A 360° view: what MMM really measures
Unlike traditional attribution models, the MMM offers a comprehensive understanding of all the factors that influence results.
- Online media: Paid traffic, organic traffic, social media, influencers, email, podcasts.
- Offline media: TV, radio, outdoor advertising, print, events.
- Commercial factors: Prices, promotions, discounts, distribution channels.
- Seasonality: Summer/winter, holidays, key events.
- Macroeconomic variables: Inflation, unemployment, exchange rate, weather, regulations.
This approach helps answer a key question: How much of our sales can be explained by our marketing efforts and how much by external factors?
Business impact in real cases
We're not just talking about theory. Several brands in Latin America are already using MMM to transform their strategy:
- Telecommunications: For Liberty Latin America, we developed a marketing mix model that increased its optimization potential by 15%. See the case study.
- Financial Services: For five (5) different brands, our results revealed that the effective implementation of MMM can increase conversions by between 3% and 15% with the same advertising budget. See the case studies.
These results demonstrate the potential of MMM to generate real and tangible efficiency.

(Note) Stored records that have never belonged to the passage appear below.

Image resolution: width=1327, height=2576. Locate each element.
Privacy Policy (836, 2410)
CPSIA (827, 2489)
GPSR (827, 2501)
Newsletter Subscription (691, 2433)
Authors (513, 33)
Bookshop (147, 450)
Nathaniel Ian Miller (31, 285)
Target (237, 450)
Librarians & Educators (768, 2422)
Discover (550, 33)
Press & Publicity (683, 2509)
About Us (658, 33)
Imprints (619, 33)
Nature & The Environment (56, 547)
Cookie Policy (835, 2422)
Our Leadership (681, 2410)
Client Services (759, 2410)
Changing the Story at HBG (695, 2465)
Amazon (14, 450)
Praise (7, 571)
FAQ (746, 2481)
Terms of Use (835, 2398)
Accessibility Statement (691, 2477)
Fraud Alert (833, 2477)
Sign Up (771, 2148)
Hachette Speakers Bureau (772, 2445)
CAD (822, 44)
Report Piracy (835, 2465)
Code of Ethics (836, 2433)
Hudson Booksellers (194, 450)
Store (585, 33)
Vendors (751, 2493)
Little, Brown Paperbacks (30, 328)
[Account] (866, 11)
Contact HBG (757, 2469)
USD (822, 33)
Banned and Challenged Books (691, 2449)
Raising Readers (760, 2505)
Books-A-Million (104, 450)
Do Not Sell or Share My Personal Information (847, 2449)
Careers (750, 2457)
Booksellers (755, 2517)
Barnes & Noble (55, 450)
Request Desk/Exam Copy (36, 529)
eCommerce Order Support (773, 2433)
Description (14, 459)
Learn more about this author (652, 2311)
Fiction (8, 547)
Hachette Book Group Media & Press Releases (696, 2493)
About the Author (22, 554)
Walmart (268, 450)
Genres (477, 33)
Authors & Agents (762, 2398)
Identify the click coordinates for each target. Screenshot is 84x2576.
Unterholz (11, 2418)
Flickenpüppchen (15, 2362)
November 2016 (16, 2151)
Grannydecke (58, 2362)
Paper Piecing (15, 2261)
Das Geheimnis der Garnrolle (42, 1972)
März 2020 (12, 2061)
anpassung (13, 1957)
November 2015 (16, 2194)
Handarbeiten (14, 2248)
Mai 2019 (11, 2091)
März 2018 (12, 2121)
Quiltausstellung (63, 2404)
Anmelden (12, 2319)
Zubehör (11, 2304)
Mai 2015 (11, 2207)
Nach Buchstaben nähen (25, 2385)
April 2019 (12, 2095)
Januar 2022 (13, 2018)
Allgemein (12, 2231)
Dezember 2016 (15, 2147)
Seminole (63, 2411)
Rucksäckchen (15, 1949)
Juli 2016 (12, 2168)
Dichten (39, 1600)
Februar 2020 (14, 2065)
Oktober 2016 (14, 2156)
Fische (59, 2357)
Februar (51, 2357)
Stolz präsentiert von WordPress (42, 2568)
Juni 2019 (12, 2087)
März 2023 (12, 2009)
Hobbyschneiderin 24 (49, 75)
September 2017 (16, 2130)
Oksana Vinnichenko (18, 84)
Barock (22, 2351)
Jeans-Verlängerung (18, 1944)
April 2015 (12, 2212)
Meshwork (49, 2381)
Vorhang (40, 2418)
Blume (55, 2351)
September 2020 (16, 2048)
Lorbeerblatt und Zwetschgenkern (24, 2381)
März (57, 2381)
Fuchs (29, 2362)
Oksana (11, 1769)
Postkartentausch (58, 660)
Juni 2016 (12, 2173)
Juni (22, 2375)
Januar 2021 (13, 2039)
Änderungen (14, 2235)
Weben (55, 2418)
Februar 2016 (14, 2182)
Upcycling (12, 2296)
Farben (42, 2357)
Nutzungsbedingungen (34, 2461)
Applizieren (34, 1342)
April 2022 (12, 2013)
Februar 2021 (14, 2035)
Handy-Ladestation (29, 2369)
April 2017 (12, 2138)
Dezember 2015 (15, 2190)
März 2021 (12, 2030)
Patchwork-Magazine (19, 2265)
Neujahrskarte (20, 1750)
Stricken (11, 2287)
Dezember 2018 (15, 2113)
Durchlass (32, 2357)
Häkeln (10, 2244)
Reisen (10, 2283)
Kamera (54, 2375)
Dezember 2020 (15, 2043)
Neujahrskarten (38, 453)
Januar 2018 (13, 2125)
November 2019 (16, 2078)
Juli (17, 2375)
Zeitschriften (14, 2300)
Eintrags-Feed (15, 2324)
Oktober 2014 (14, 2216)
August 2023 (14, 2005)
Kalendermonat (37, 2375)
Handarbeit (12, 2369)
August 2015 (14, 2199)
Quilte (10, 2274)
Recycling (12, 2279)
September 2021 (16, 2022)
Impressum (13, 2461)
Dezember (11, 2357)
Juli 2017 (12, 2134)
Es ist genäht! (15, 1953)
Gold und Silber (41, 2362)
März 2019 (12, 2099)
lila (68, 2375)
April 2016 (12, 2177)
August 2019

How do we implement MMM at Bunker DB?
With global recognition from Meta Business Partner and TikTok Marketing Partner in measurement for our marketing mix capabilities, our methodology combines technical precision and real-world applicability. Here's how we work:
- Collection and normalization of internal and external data. We unify all the necessary information—from media investment to macroeconomic variables—ensuring statistical consistency.
- Econometric modeling and impact estimation. We apply iterative models to estimate how much each variable contributes to sales, including marginal ROI by channel.
- Saturation curves by medium. We identify points where investment is no longer efficient and suggest optimal reallocations.
- Calibration with incrementality studies. We compare the model with real-world tests to improve its accuracy.
- Budget optimization. We evaluate the difference between the original and optimized budget, clearly showing the potential gains in ROAS.
Conclusion: Smarter, Data-Driven Marketing
Marketing Mix Modeling is a modern response to a more complex context. It allows brands to measure accurately, decide with evidence, and optimize with confidence. Better measurement will come from using the right models, not individual data.